» Page extract:
★ ★ ★ ★ ★ ★ ★

For further information and resources, please visit: www.christoa.com
Publication data:
ISBN: 978-0-359-20244-7
Published by Lulu Press Inc.
Unless otherwise noted, all Scripture quotations are taken from the HCSB®, Copyright © 1999, 2000, 2002, 2003, 2009 by Holman Bible Publishers. Used by permission. HCSB® is a federally registered trademark of Holman Bible Publishers.
Preface
Don’t cuss. Don’t drink. Don’t have sex before marriage.
That is the message we were pounded with on a weekly basis. We will give you cool stuff if you come.
That is what we were won with and to. We poured down the isles at summer camp, responding to some version of the Gospel, though it tasted more like watered down whiskey. We went to leadership camps and retreats. Our generation has had more churchy events than any other generation, but we still felt left out. All of that money they dumped into children’s and youth ministry for our generation was wasted. We weren’t interested in your behavior modification attempts.
We designed our own culture, so we thought. It was a result of our continuing education, that education you forced us into. We became the most most formally educated generation in the world. We were quite literally too smart for the church, the same church that chose to dumb things down so we could understand. The only thing you accomplished by dumbing things down was making us think your faith was a faith of ignorance. I hope you are paying attention. I hope I am, too. Now, you try and try to strategize, developing idea after idea to try and retrieve my generation from secular society. You haven’t realized that this isn’t even the point of the Gospel. Every attempt of yours is met with contempt and it frustrates you. How can we reach them?
you ask, How can we bring them back?
Why don’t they understand? we reply from our nooks with our pour-over coffees and our craft beers,
Why are they so stuck up?"
Turning over in the anthology of Scripture, I realize something very profound for my own generation; the one that is still lost. God takes the time to reveal Himself in a fresh way to each new generation. Each generation responds in its own way. God causes the previous generations to be an example of either what it means to follow after Him or what it means to deny Him and preach a false gospel.
God is doing the same for us. He has not dumbed things down. The same Christ who blessed the wedding guests at Cana with new wine desires to do a great work in our generation and the next and the next. He does not desire that we simply change our behavior. He wants to give life as a gift. God meets us where we are. He is not bound to the ivory steeple. He is not bound by the rules people invented to seem more spiritual.
Christ ate and drank with sinners. He was called a glutton and a drunkard because of the company He kept. This is the Christ who calls to us now.

★ ★ ★ ★ ★ ★ ★

» Work instruction 1: Quote the preface from "That is the" up to and including "behavior modification attempts.".
» Work instruction 2: Extend the preface on faith and a generation's view of the church, picking up after its last sentence.
The data that comes next is separate from the preface.

» Given records:
★ ★ ★ ★ ★ ★ ★

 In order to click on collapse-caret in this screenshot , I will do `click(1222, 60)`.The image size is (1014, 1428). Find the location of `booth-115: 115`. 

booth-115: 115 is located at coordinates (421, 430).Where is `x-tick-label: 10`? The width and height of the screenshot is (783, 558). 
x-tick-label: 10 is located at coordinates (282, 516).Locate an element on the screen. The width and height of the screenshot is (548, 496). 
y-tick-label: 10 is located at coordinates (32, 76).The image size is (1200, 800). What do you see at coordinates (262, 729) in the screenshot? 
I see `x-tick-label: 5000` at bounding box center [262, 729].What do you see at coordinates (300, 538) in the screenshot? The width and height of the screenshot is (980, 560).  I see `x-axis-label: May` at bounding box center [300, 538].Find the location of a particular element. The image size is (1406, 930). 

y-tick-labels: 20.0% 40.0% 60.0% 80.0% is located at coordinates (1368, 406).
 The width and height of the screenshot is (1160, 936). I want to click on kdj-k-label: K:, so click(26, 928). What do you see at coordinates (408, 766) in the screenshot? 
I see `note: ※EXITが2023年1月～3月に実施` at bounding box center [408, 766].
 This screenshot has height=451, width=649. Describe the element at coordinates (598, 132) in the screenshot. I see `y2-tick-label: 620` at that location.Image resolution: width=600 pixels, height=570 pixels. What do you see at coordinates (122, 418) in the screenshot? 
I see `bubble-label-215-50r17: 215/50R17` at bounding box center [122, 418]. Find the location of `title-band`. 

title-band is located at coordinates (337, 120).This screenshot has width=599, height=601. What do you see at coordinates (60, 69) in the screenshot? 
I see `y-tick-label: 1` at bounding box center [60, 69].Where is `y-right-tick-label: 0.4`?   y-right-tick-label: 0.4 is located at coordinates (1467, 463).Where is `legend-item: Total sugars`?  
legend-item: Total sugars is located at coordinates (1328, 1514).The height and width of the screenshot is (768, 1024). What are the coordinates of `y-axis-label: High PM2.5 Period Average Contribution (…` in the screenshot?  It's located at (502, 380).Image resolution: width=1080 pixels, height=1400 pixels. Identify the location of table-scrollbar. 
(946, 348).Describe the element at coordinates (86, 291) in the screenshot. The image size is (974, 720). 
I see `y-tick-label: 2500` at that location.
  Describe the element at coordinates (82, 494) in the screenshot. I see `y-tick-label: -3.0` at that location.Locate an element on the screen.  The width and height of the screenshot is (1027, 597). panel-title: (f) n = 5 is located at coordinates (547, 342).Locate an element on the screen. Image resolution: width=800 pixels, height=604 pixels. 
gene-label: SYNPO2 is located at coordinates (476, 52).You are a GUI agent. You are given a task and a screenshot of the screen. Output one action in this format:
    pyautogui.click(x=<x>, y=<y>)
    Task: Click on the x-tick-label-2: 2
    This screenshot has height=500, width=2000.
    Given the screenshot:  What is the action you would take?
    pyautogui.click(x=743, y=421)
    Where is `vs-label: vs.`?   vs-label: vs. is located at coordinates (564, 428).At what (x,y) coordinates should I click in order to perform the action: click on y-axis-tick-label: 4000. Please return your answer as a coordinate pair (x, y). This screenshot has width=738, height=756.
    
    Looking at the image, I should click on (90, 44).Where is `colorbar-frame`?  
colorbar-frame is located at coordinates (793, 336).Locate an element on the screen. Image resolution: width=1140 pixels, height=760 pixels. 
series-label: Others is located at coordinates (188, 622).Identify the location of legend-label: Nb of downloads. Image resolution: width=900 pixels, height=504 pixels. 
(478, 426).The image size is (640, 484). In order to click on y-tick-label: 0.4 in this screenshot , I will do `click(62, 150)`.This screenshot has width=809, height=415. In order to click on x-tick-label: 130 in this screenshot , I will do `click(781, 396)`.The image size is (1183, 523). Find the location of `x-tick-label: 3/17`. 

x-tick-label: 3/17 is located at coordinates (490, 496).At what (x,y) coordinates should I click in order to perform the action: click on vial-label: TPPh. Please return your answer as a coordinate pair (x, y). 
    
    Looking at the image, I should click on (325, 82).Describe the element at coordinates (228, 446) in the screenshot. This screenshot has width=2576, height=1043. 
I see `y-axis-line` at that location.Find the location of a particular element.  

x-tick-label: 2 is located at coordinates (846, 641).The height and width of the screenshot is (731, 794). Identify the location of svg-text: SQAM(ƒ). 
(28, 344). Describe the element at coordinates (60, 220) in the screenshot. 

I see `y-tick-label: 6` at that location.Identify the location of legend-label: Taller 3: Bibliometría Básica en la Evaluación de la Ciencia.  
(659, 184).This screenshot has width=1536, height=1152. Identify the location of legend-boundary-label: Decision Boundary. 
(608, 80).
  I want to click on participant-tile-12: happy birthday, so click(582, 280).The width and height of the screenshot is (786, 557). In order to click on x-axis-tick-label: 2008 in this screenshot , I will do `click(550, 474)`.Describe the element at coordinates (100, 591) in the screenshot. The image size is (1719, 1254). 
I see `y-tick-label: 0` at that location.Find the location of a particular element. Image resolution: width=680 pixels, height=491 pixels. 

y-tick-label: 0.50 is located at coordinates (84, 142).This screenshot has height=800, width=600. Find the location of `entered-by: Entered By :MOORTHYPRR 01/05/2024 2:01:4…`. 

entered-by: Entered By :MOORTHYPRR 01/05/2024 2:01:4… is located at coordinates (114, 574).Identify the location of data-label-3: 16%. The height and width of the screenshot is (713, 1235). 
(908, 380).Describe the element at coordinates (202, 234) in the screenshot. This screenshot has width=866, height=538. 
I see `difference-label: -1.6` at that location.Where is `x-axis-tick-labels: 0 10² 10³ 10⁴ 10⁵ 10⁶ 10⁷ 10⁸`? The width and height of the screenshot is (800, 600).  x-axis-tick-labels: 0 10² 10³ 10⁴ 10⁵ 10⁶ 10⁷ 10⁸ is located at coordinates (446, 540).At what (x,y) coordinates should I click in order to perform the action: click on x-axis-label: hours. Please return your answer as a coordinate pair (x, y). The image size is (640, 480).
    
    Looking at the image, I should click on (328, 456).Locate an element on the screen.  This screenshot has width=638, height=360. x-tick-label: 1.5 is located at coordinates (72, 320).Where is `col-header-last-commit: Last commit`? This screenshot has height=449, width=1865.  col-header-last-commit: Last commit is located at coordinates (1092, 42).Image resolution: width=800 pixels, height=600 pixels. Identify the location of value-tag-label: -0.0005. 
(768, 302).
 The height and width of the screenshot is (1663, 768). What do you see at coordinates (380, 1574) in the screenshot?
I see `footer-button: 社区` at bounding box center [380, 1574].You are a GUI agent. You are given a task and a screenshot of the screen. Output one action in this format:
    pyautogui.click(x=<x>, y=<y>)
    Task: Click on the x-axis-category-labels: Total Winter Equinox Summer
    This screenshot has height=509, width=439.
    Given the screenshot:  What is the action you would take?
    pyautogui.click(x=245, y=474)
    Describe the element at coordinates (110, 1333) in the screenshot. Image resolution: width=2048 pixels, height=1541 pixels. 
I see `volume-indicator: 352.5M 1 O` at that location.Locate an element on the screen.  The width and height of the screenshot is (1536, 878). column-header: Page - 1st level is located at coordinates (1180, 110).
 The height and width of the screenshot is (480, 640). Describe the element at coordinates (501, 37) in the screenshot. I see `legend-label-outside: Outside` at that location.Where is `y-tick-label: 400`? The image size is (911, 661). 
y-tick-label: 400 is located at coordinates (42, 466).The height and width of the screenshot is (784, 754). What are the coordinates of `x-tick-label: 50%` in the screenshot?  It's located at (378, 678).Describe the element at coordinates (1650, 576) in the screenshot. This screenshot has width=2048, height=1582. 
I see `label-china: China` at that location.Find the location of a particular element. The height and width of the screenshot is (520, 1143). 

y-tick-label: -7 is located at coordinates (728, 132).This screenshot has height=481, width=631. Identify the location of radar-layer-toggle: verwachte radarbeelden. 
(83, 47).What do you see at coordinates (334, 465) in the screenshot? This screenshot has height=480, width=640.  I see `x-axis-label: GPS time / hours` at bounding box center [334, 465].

★ ★ ★ ★ ★ ★ ★

» Exercise response 1:
That is the message we were pounded with on a weekly basis. We will give you cool stuff if you come.
That is what we were won with and to. We poured down the isles at summer camp, responding to some version of the Gospel, though it tasted more like watered down whiskey. We went to leadership camps and retreats. Our generation has had more churchy events than any other generation, but we still felt left out. All of that money they dumped into children’s and youth ministry for our generation was wasted. We weren’t interested in your behavior modification attempts.

» Exercise response 2:
The Rejected Generation
Is this the right place? My generation left the church and migrated to places like these because they offered something that the organized church did not- acceptance. That is, perhaps, the greatest travesty of our time. A whole generation responded to the negativity, the shallow semblance of true faith, and the condemnation of a people who presumed to be in the place of God. I think I am meeting someone here and I hope this is the right place. Those who drove us away from the organized church assumed we would become nothing, so they resolved to argue with us and to condemn us for no other reason than we were young. We were the why
generation and our questions were never answered. I’ve never been here before. I was one of the fortunate, the few, the fifteen percent. I had good mentors and people who supported me. God pursued me and kept me. Most of us, though, ran away from the church because the organization was a bigger monster than what we saw in the world. It plowed like a tractor over the west leaving the land bare, without rotating the crop or fertilizing the soil or making sure there was enough sun exposure. We were hurt, and not merely on an emotional level. Real spiritual assault was perpetrated for the sake of the glory of the name and that rediculous quote on their marquee. The church didn’t heal. They tried to prove to us that God existed, but if God existed and looked like the people who so adamantly told us that we needed to work to please Him, why would we want to worship that god? They doubled down. So did we. This isn’t what God desired. In their apologetic, there was no apology. Now, my generation is almost entirely absent. What is to come of the generation after us?
Where is this man? Oh, there he is. I see him sitting, sipping his whiskey. Here comes the server, What will you have, sir?
Of course, I don’t know. I’ve never ordered at an establishment like this, but she is looking at me, Sir, would you like a drink?
I look at the man I came to meet with as if differing my decision to him. He snickers, He will have a bourbon whiskey, neat.
I have no idea what that means. I will trust the expert, and I won’t drink too much. I saw my father become a slave to alcohol, and the organized church couldn’t tell me why, there, either. They just said, Don’t drink. It’s a sin!
That didn’t help anybody.
The server goes to the bar and the man rests his hand on the Bible he has sitting in front of him. The Bible has color-coded markers on many of the pages and I imagine that there are many markers and notes on the inside. His Bible looks more used than many pastors’ in the modern church. My soon-to-be friend, I am determined, is wearing a t-shirt with the letters AHA
on the front as if to mock those who don’t see the world like he does. No, the letters don’t stand for Abolish Human Abortion. They stand for something else, a hyper-progressive, anti-god religion, and they are proud of that fact. It is how I came to meet this man. He is an evangelist for them, at least that is how evangelicals would describe what he does, but he would hate that sort of description, and perhaps I do also.
The silence has now been a little awkward, but the server finally brings the drink he ordered for me. Gulp. There is a sting and a fleeting sensation as the nectar fills my mouth and the aroma my nostrils. Maybe I won’t take such a big swig next time. Sips from here on out. I might have ordered something that wasn’t good. I am glad I trusted a man who knew more than I did. I might like it more with a cube of ice.
So,
the man starts as I marvel, Can I tell you why I reject the Bible?
That is why we are here, go ahead. I’m listening. Whiff. Sip. Savor.
First of all,
he starts his argument, the Bible is an ancient collections of documents written by different human people with many, many contradictions.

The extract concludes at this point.